Longest increasing subset Prolog

Question

I want to create in Prolog to find longest increasing subset of entered list. For example, you enter list of [3,1,2] and the output is [1,2],

?- subset([3,1,2],          


        

Answer 1

Just out of curiosity, would it be possible in prolog to realize something like this for finding longest increasing subsequence:

• You find all subsets of list
• Than you find, which of these subsets are increasing
• And then you search for the longest

If it's possible, how could I do that in Prolog?

Answer 2

Do you mean [1,3,5,6,7] to be the answer for [4,1,3,8,9,5,6,7]? IOW, do you really mean subsets, or just sublists, i.e. contiguous portions of the list?

If the latter is the case, you won't need subsets. The search is linear. If in a list [a,b,c,d,e,f] you find that d > e and the increasing sequence [a,b,c,d] stops, you don't need to restart the search from b now: the sequence will still break at d. You will just continue your search from e.

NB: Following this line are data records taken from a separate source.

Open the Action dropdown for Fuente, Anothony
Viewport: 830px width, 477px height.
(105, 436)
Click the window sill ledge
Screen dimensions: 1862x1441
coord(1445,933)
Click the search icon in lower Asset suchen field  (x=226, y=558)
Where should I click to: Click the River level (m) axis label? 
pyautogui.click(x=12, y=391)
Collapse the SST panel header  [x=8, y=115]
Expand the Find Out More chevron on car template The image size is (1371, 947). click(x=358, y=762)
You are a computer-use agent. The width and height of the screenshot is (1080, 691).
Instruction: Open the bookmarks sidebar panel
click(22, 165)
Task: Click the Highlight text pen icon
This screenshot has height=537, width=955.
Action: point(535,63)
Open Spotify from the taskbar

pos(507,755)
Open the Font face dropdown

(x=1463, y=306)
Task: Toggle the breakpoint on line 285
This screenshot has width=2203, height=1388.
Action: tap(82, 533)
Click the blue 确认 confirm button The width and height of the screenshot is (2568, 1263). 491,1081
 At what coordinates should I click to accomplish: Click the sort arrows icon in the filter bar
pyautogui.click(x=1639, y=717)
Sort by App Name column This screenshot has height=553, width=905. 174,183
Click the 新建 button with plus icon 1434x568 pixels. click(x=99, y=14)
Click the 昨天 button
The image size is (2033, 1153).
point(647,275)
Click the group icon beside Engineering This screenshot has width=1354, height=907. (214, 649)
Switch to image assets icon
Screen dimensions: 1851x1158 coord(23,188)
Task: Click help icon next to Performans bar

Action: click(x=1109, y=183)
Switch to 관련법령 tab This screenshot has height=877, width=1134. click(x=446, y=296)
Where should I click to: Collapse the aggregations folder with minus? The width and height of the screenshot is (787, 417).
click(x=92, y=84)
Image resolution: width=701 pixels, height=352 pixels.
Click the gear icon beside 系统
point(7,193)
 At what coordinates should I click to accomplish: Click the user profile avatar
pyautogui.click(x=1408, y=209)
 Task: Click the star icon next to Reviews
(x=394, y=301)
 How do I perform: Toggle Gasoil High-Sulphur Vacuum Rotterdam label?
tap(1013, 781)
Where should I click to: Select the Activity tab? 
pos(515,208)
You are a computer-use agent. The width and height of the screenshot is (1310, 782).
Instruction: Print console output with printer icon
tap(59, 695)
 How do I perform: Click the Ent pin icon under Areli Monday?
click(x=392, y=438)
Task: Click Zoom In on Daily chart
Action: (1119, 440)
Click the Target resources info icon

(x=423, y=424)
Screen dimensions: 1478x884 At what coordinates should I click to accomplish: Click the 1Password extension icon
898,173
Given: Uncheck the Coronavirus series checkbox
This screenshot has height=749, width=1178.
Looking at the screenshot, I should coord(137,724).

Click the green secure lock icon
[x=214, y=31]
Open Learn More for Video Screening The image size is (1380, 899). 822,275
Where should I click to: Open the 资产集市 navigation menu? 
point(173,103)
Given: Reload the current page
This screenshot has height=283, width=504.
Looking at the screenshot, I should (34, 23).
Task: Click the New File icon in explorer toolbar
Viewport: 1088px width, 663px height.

So, we'll just carry around some additional information during the search, viz. the current and the winning-so-far sub-sequences. And their lengths.

longest_incr([],0-[]).
longest_incr([A|B],RL-R):-                  % R is the result, of length RL
    longest_aux(B,[],0, [A],1, RL-R). 

longest_aux([],   Win,N, Curr,K, RL-R):- 
    ( K>N -> RL=K, reverse(Curr,R) ; RL=N, reverse(Win,R) ).
longest_aux([A|B],Win,N, Curr,K, RL-R):- Curr = [X|_], L is K,
    ( A>X -> longest_aux(B,Win, N, [A|Curr],L+1,RL-R)    % keep adding
    ; L>N -> longest_aux(B,Curr,K, [A],     1,  RL-R)    % switch the winner
    ;        longest_aux(B,Win, N, [A],     1,  RL-R)    % winner unbeaten 
    ).

If OTOH you really need the longest subset ... there's a contradiction there. A set can have its elements rearranged, so the longest subset of a given list will be

longset_subset(L,R):- sort(L,S), R=S.

Perhaps you mean the longest order-preserving sub-sequence, i.e. it is allowed to be non-contiguous. Then you can gather all solutions to your subset with findall or similar predicate, and analyze these results:

longest_subseq(L,R):- 
    findall( S, subset(L,S), X),
    maplist( longest_incr, X, Y),
    keysort( Y, Z), 
    last( Z, _Len-R).

The above has a lot of redundancy in it. We can attempt to improve its efficiency by only allowing the increasing subsequences:

incr_subseq([],[]).
incr_subseq([_|X],Y):- incr_subseq(X,Y).
incr_subseq([A|X],[A|Y]):- incr_subseq(X,Y), ( Y=[] ; Y=[B|_], A<B).

Now all the sub-sequences found by the above predicate will be increasing, so we can just take their lengths:

lenlist(List,Len-List) :- length(List,Len).
longest_subseq(L,R):- 
    findall( S, incr_subseq(L,S), X),
    maplist( lenlist, X, Y),
    keysort( Y, Z), 
    last( Z, _Len-R).

Or, the linear searching longest_incr could be tweaked for a more efficient solution. Instead of maintaining just one winning sub-sequence, it would maintain all the relevant possibilities as it goes along the input list.